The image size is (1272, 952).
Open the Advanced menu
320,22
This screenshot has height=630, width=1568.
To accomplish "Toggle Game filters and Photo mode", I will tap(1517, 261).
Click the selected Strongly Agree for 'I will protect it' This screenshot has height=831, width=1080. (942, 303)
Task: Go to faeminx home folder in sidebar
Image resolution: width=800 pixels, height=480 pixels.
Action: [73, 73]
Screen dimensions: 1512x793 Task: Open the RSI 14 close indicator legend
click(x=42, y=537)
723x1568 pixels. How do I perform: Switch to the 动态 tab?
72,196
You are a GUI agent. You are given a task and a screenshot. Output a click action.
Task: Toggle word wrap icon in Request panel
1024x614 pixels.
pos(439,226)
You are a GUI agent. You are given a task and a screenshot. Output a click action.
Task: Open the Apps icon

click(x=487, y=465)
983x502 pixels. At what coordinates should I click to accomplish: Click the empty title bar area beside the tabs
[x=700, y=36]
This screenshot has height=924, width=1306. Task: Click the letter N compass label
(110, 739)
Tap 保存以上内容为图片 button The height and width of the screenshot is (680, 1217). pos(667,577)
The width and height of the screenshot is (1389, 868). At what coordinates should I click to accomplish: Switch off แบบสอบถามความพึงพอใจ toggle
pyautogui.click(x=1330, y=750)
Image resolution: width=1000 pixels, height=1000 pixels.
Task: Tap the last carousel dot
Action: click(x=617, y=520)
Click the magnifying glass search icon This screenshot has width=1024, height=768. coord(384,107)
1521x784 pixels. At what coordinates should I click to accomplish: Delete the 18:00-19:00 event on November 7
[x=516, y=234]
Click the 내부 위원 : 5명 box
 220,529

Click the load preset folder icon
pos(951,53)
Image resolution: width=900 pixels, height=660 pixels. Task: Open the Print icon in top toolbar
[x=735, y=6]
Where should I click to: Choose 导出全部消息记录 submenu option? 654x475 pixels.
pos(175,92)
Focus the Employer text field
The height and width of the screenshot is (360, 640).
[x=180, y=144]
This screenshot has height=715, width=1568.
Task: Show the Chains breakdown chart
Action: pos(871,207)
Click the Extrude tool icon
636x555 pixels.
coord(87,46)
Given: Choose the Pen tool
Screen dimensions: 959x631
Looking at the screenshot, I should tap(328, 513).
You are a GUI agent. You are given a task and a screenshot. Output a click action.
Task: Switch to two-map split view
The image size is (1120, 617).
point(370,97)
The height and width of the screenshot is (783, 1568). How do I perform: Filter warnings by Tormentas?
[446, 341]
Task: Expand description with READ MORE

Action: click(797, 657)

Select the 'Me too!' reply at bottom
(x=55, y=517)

**Task statement**
What is wanted is every line above, written out exactly.

**Task answer**
The image size is (1272, 952).
Open the Advanced menu
320,22
This screenshot has height=630, width=1568.
To accomplish "Toggle Game filters and Photo mode", I will tap(1517, 261).
Click the selected Strongly Agree for 'I will protect it' This screenshot has height=831, width=1080. (942, 303)
Task: Go to faeminx home folder in sidebar
Image resolution: width=800 pixels, height=480 pixels.
Action: [73, 73]
Screen dimensions: 1512x793 Task: Open the RSI 14 close indicator legend
click(x=42, y=537)
723x1568 pixels. How do I perform: Switch to the 动态 tab?
72,196
You are a GUI agent. You are given a task and a screenshot. Output a click action.
Task: Toggle word wrap icon in Request panel
1024x614 pixels.
pos(439,226)
You are a GUI agent. You are given a task and a screenshot. Output a click action.
Task: Open the Apps icon

click(x=487, y=465)
983x502 pixels. At what coordinates should I click to accomplish: Click the empty title bar area beside the tabs
[x=700, y=36]
This screenshot has height=924, width=1306. Task: Click the letter N compass label
(110, 739)
Tap 保存以上内容为图片 button The height and width of the screenshot is (680, 1217). pos(667,577)
The width and height of the screenshot is (1389, 868). At what coordinates should I click to accomplish: Switch off แบบสอบถามความพึงพอใจ toggle
pyautogui.click(x=1330, y=750)
Image resolution: width=1000 pixels, height=1000 pixels.
Task: Tap the last carousel dot
Action: click(x=617, y=520)
Click the magnifying glass search icon This screenshot has width=1024, height=768. coord(384,107)
1521x784 pixels. At what coordinates should I click to accomplish: Delete the 18:00-19:00 event on November 7
[x=516, y=234]
Click the 내부 위원 : 5명 box
 220,529

Click the load preset folder icon
pos(951,53)
Image resolution: width=900 pixels, height=660 pixels. Task: Open the Print icon in top toolbar
[x=735, y=6]
Where should I click to: Choose 导出全部消息记录 submenu option? 654x475 pixels.
pos(175,92)
Focus the Employer text field
The height and width of the screenshot is (360, 640).
[x=180, y=144]
This screenshot has height=715, width=1568.
Task: Show the Chains breakdown chart
Action: pos(871,207)
Click the Extrude tool icon
636x555 pixels.
coord(87,46)
Given: Choose the Pen tool
Screen dimensions: 959x631
Looking at the screenshot, I should tap(328, 513).
You are a GUI agent. You are given a task and a screenshot. Output a click action.
Task: Switch to two-map split view
The image size is (1120, 617).
point(370,97)
The height and width of the screenshot is (783, 1568). How do I perform: Filter warnings by Tormentas?
[446, 341]
Task: Expand description with READ MORE

Action: click(797, 657)

Select the 'Me too!' reply at bottom
(x=55, y=517)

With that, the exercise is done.